TEXT EXTRACT:
--- begin ---

When preparing the popular one-test one-administration design for data collection, the researchers make decisions that will definitively condition future data analysis and results. We would like to highlight three of them, namely, the sample size determination, the gathering of predictive covariates of missing data, and devising of procedures to attend to response process and completeness of data.

The determination of the sample size for reliability estimation needs to be put into context. On the one hand, reliability of measures is usually estimated within a pilot study with relatively few cases and the naive use of alpha can give grossly biased estimates. On the other hand, the more correct estimates based on SEM methods require large samples in order to achieve stable results (Yang & Green, 2010) therefore the costs for the pilot study could rise disproportionately due to the adoption of this methodology. Thus, before thanking alpha for its services and using SEM derived estimators henceforth (McNeish, 2017) or completely avoiding SEM models due to their difficulties (Davenport et al., 2016) it is worth carefully considering when we need to shift from alpha to omega. The knowledge of the questionnaire and its psychometric performance in previous studies can greatly help to limit the cost of the pilot study without compromising the correct estimation of the reliability. According to the results of simulation studies discussed throughout this paper, α is quite a good reliability estimator for congeneric models with high factor loadings and a large number of items (Gu et al., 2013; Yang & Green, 2010). The main threat to a correct reliability estimation comes from unmodeled correlated errors or method effects, a threat which worsens with low factor loading to error ratios (Gu et al., 2013) and in measures based on a small number of items (Graham, 2006).

Consequently, in the event the previous psychometric data showed high factor loadings for all items in one factor without any spurious effects, it would be pertinent to opt for a first approximation to the internal consistency reliability estimation using α. A more comprehensive analysis of the measurement model could be postponed until obtaining data from the main study, which will normally be based on larger samples which are more suitable for this purpose. This strategy would keep the sample size and the costs of the pilot study within reasonable limits.

--- end ---

TASK REQUIREMENTS:
1. Reproduce the part of the text on reliability estimation that opens with the words containing "When preparing the" and closes with "completeness of data.".
2. In the text on reliability estimation, what is named as the main threat to a correct reliability estimation?
3. Carry on the text on reliability estimation from its final sentence.
The listing that comes next has no connection to the text on reliability estimation.

COLLECTED DATA:
--- begin ---

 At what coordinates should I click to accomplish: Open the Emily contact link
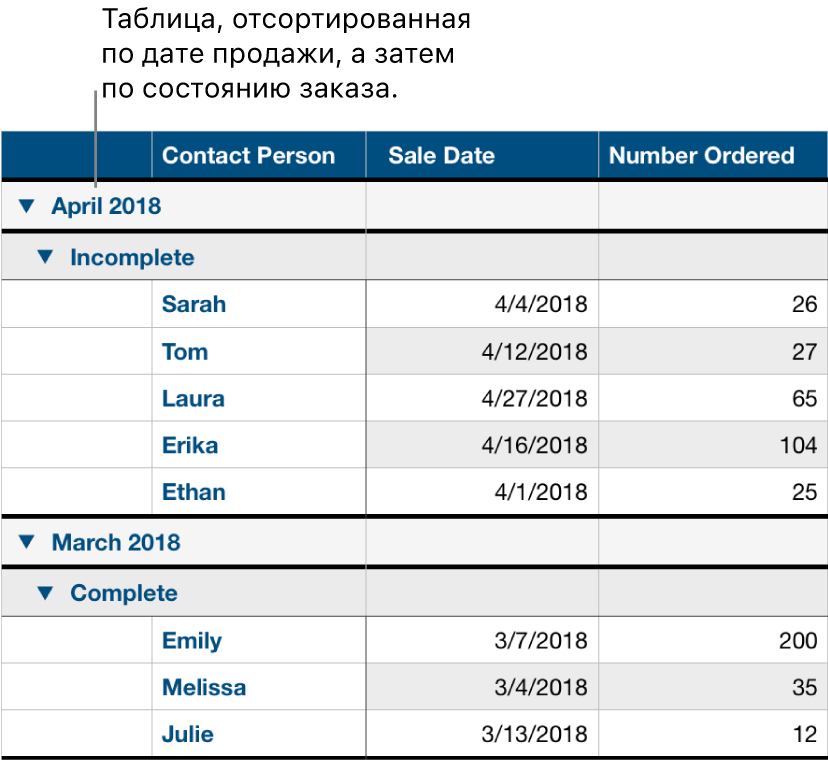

--- end ---

EXPECTED OUTPUTS:
1.
When preparing the popular one-test one-administration design for data collection, the researchers make decisions that will definitively condition future data analysis and results. We would like to highlight three of them, namely, the sample size determination, the gathering of predictive covariates of missing data, and devising of procedures to attend to response process and completeness of data.

2. Unmodeled correlated errors or method effects.

3.
On the contrary, if the questionnaire contained a few items per measure, or if there were any doubts regarding the size of the factor loadings or the unidimensionality, it would be safer to estimate internal consistency reliability starting from the appropriate measurement model using SEM methodology and thus collecting larger samples from the beginning. Finally, in case previous results compromised the quality of the measure, it would be good to have in mind this information at the design stage when still deciding on the measures to be included in the main study and consider the opportunity to include further development of the measure in the pilot study.

Regarding missing data and response processes, although robust statistical methods have been developed to face both incomplete data and response biases, the best time to address them is during the data gathering stage. All efforts should be made to facilitate the respondents' participation in order to increase the quality of the data and ultimately of the conclusions. Additionally, it is advisable to record possible predictors of missingness. As we have seen (see also Raykov & Marcoulides, 2015), their inclusion in subsequent analyses will allow correcting the bias due to missing data not randomly distributed.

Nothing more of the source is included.